# 1-1/9+1/25-1/49+1/81 in sigma notation?

May 1, 2018

${\sum}_{n = 1}^{5} \frac{{\left(- 1\right)}^{n - 1}}{2 n - 1} ^ 2$

#### Explanation:

Notice that each of our terms seems to be divided by a perfect square. That is, $1 - \frac{1}{9} + \frac{1}{25} - \frac{1}{49} + \frac{1}{81} = \frac{1}{1} ^ 2 - \frac{1}{3} ^ 2 + \frac{1}{5} ^ 2 - \frac{1}{7} ^ 2 + \frac{1}{9} ^ 2$.

We also note that we initially start with a 1, then we subtract our next term. We add the term after that and subtract the term following that. That is, we alternate adding and subtracting terms.

Using these two facts, we wish to devise a formula $f \left(n\right)$ such that $1$ corresponds with $n = 1$, $- \frac{1}{9}$ corresponds with $n = 2$, $\frac{1}{25}$ corresponds with $n = 3$, and so on.

We will first figure out the denominator.
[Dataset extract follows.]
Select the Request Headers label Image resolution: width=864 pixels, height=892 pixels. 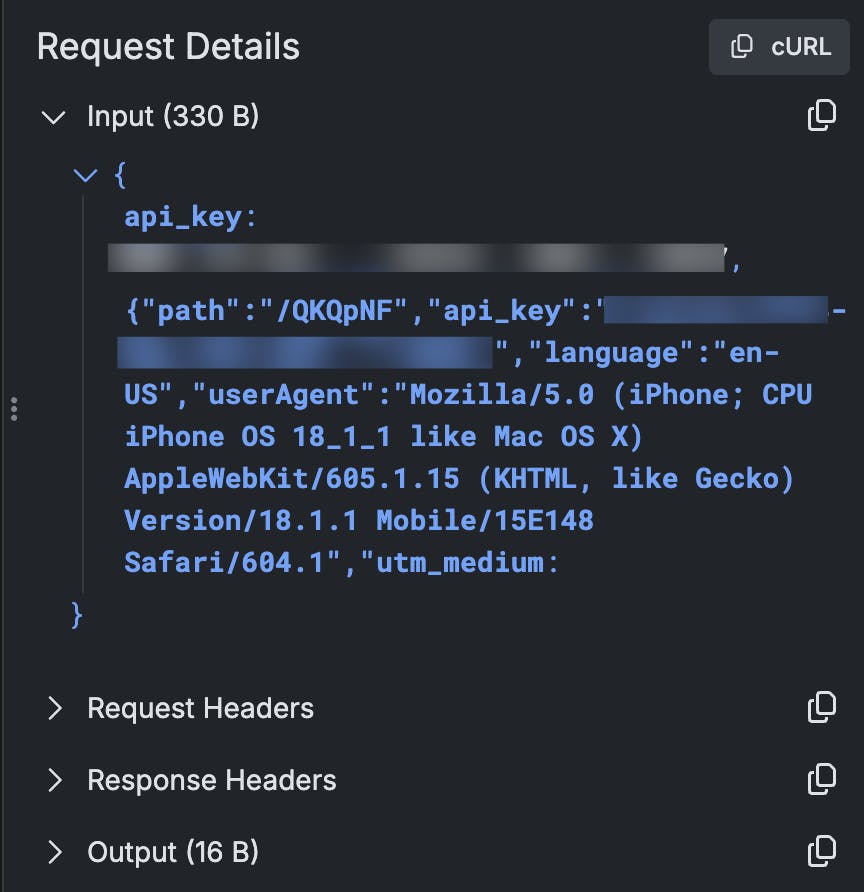point(200,708)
We create a small table in which we have our value of $n$ and the value of the denominator.

$n$ | denominator
1 | 1
2 | ${3}^{2}$
3 | ${5}^{2}$
4 | ${7}^{2}$
5 | ${9}^{2}$

We can see now that our denominator can be represented as ${\left(2 n - 1\right)}^{2}$. If we try building our answer in sigma notation now, you'll find we almost have the correct answer.

${\sum}_{n = 1}^{5} \frac{1}{2 n - 1} ^ 2 = 1 + \frac{1}{9} + \frac{1}{25} + \frac{1}{49} + \frac{1}{81}$.

We simply need to build in the alternating addition and subtraction. We do this by adding the term ${\left(- 1\right)}^{n - 1}$. See that when $n = 1$, ${\left(- 1\right)}^{1 - 1} = {\left(- 1\right)}^{0} = 1$. The same holds for when $n = 3$ and $n = 5$. When $n$ is even, this term becomes a negative one.

${\sum}_{n = 1}^{5} \frac{{\left(- 1\right)}^{n - 1}}{2 n - 1} ^ 2$.